> _EXTRACTED TEXT_:
§ §

Monday, February 17, 2014

Cry Bloody Murder

Japan’s major English daily, The Japan Times, carries a weekly column dubbed Essential Reading for Japanophiles and is one I look forward to each week. It’s very likely the case that most of the recommended readings are of more interest to those with a keen interest in things Japanese, but one or two of the suggested books are major titles in Japanese literature familiar to the average Western reader. One of the column’s recent recommendations was a mystery by Akimitsu Takagi, a prolific writer between the years 1948 and 1988. Never having read one of his many books, I figured it would be a good start. First published in 1948, The Tattoo Murder Case was Takagi’s first foray into writing. Despite his ongoing popularity, the book was not translated into English until 1998, three years after the author’s death.


With all military industries in Japan halted after World War II, Takagi found himself out of work. On the recommendation of a fortune-teller, he decided to become a writer. It was good sense that prompted him to send a second draft of his first book to the great mystery writer Edogawa Rampo, a man who played the major role in development of Japanese mystery fiction and who wielded considerable influence. Rampo recognized Takagi’s skill and sent the book to a publisher. Shisei satsujin jiken (The Tattoo Murder Case) was published in 1948. A year later his second novel, Noh Mask Murder Case won the Tantei sakka club sho (Mystery Writers Club Award).

§ §

> _TASK STATEMENT_:
Summarize the post about Akimitsu Takagi's first novel in two sentences.

Dataset records
§ §

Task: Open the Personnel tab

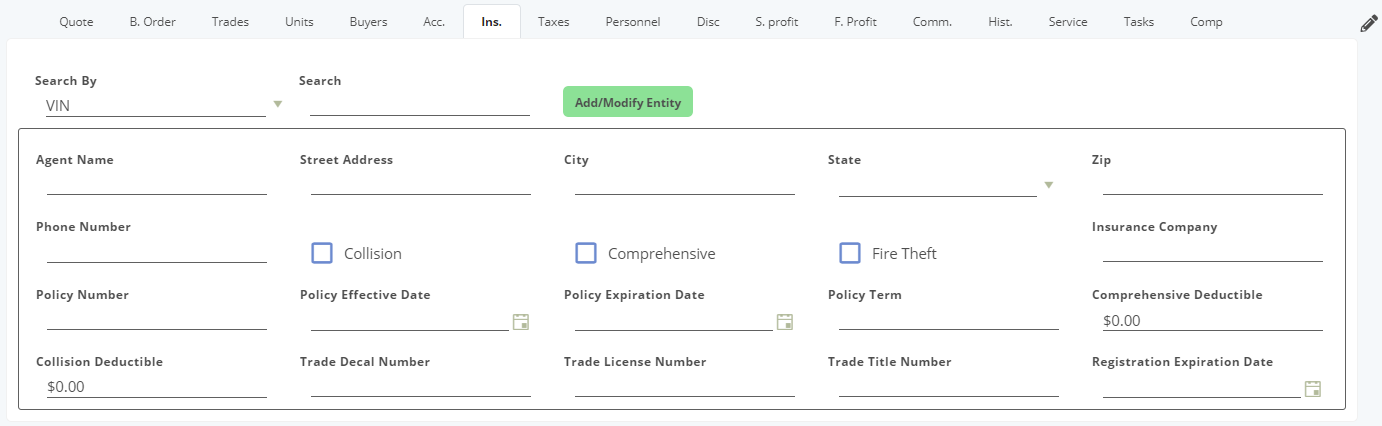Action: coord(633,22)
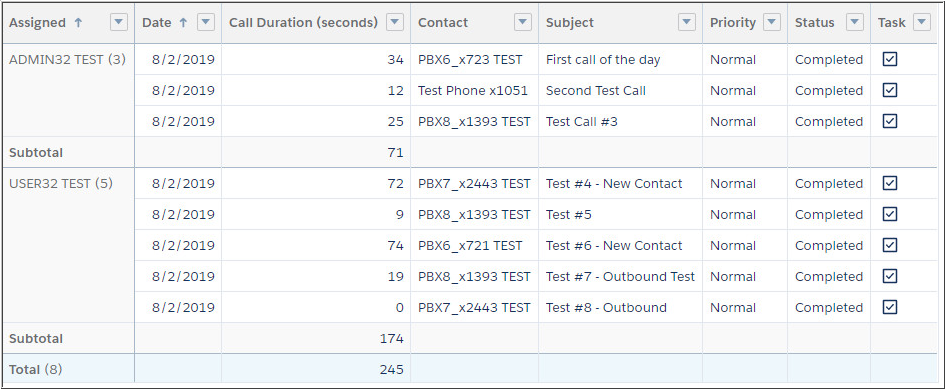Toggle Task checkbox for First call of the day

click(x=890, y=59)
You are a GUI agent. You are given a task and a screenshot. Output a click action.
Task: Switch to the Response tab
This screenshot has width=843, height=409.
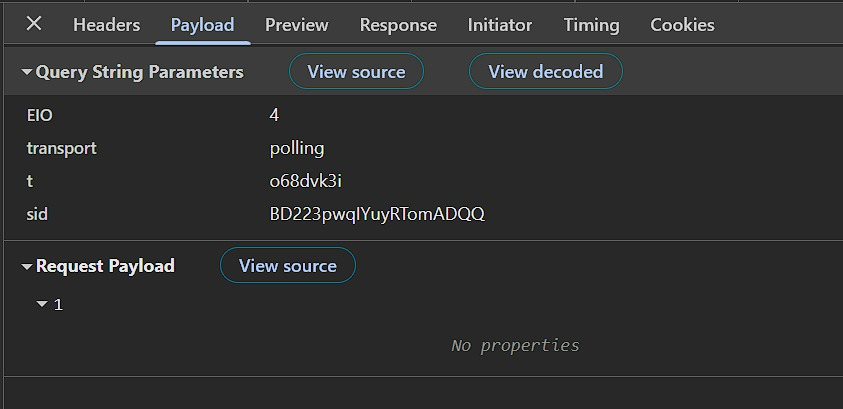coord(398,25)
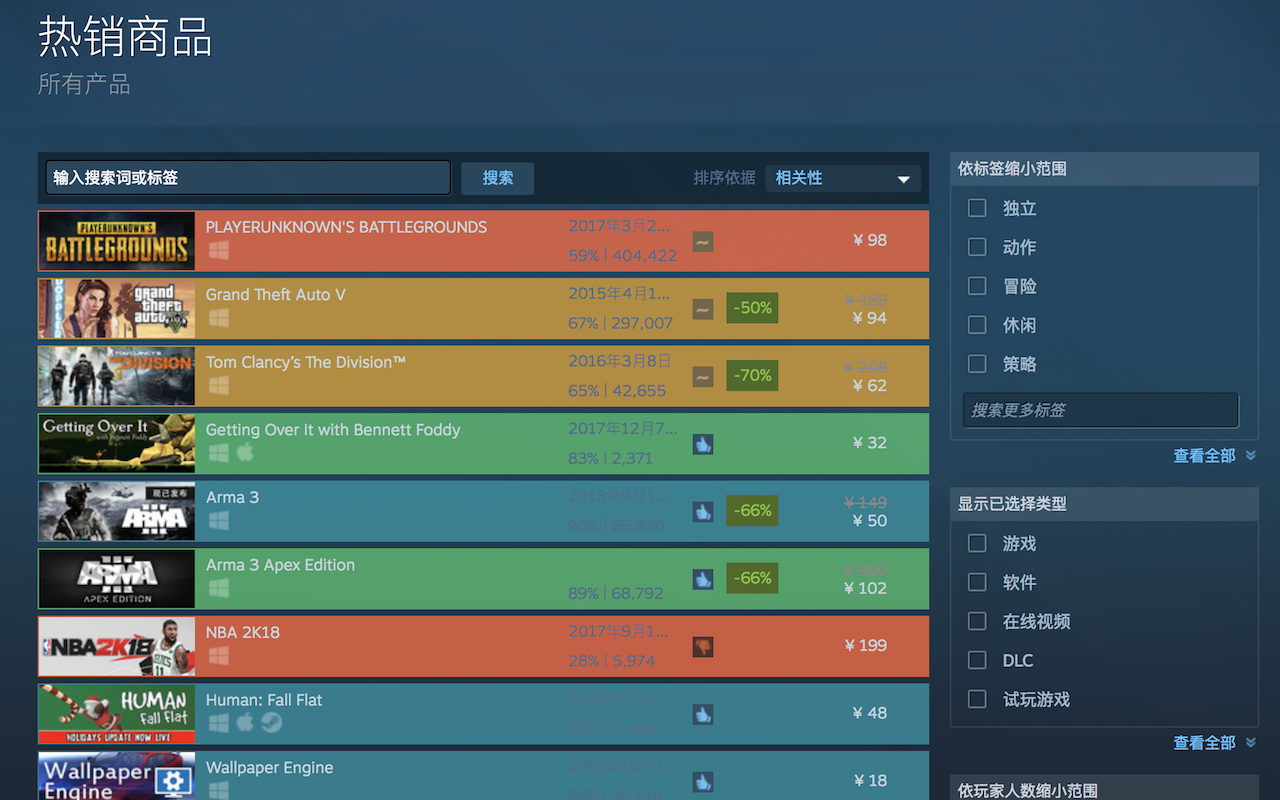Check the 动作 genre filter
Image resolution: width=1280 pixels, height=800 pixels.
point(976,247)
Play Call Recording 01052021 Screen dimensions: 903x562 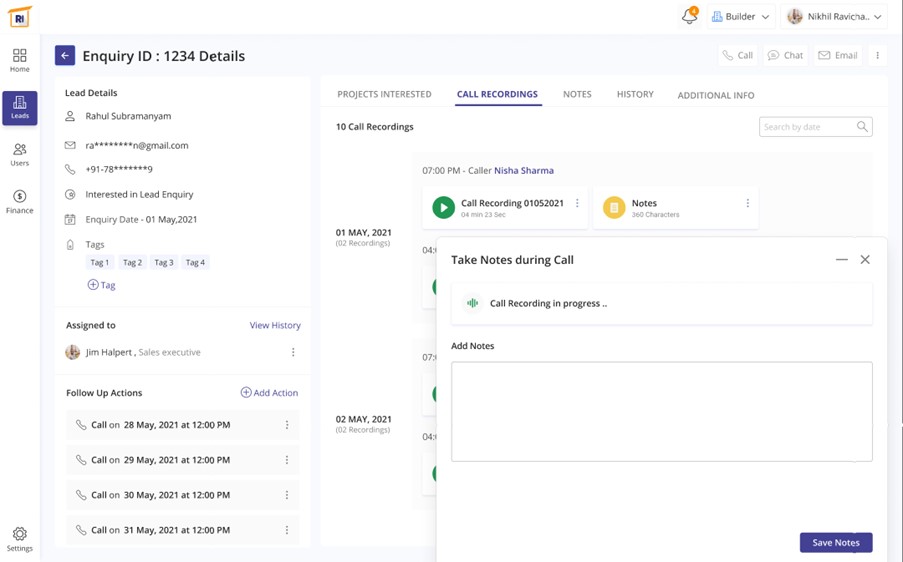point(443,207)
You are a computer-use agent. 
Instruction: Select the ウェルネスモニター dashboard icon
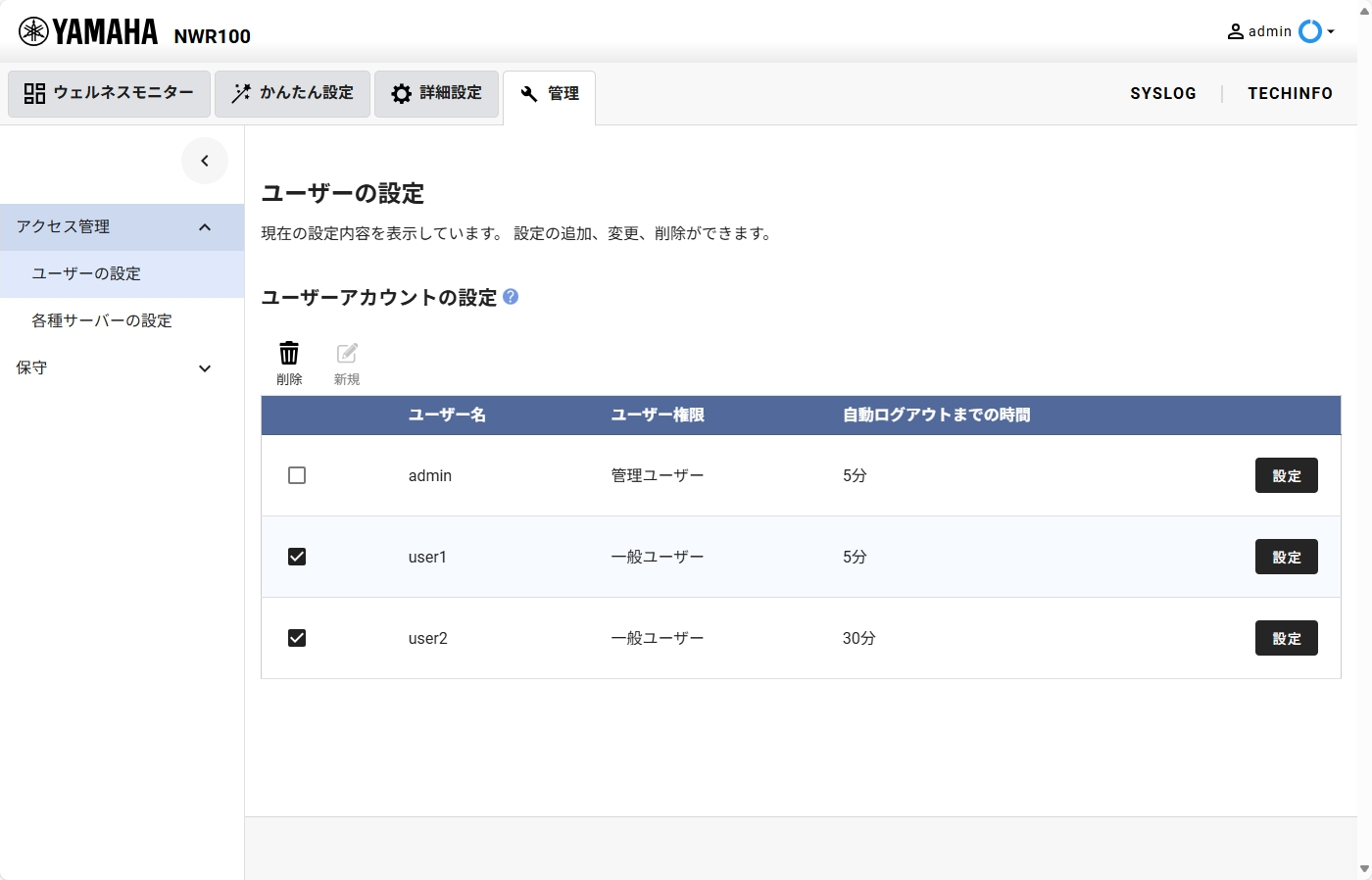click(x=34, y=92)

§ §

> _COMPLETE ANSWER_:
A weekly Japan Times column recommended The Tattoo Murder Case, Akimitsu Takagi's first book, which was published in 1948 but not translated into English until 1998, three years after his death. Left out of work when Japan's military industries halted after World War II, Takagi took up writing on a fortune-teller's advice, and Edogawa Rampo recognized his skill and sent the book to a publisher.